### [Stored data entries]

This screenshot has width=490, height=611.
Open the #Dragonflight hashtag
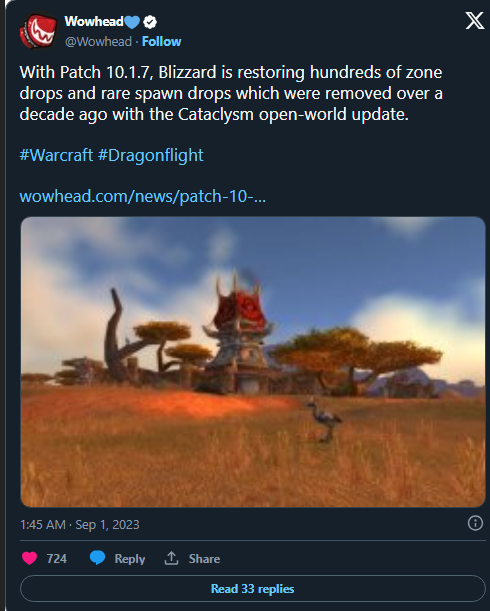point(150,155)

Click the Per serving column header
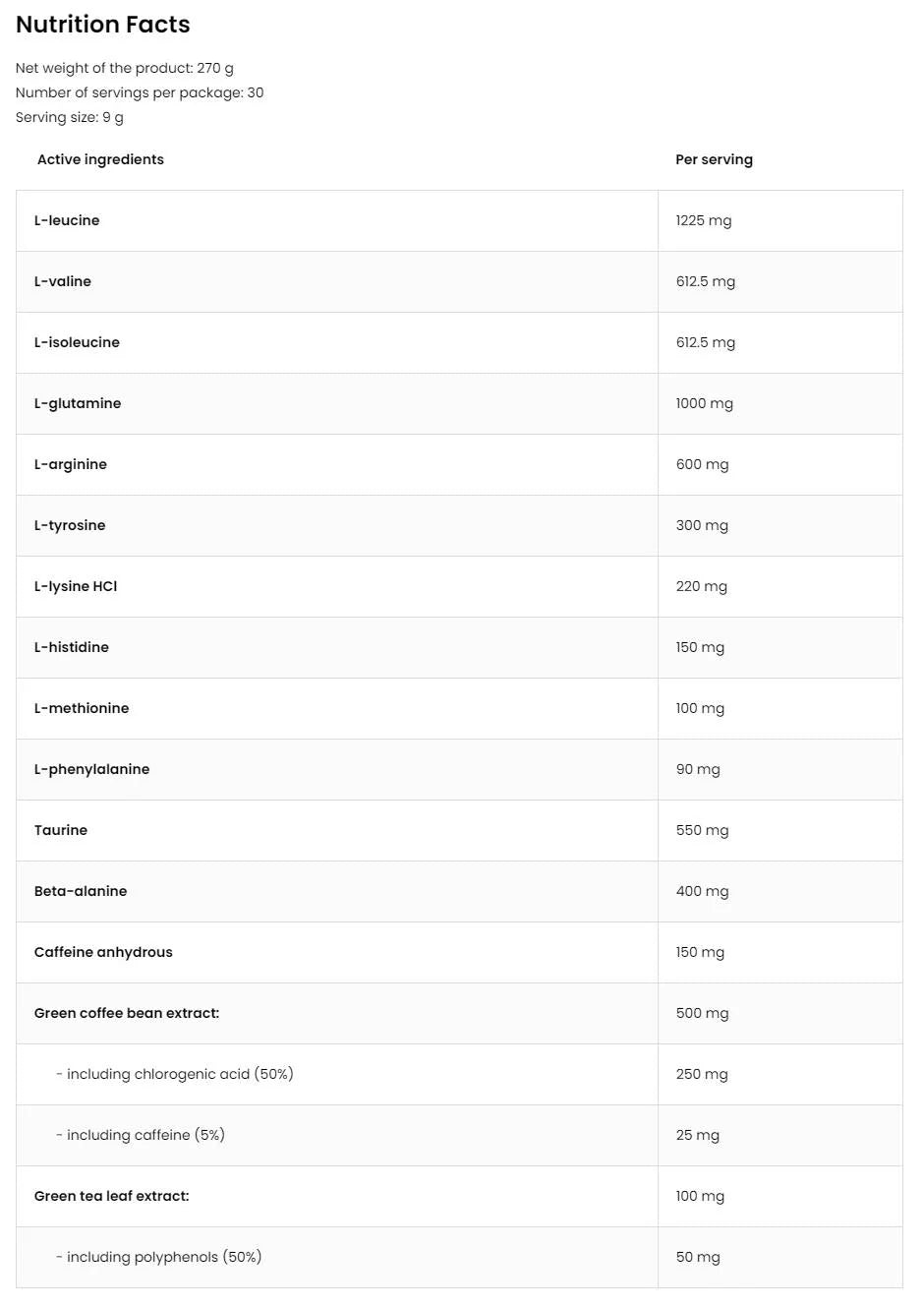tap(714, 159)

### [WORK ORDER]
Reproduce each entry precisely. Leave the pictures out.

### [ANSWER BOX]
This screenshot has width=490, height=611.
Open the #Dragonflight hashtag
point(150,155)

Click the Per serving column header
tap(714, 159)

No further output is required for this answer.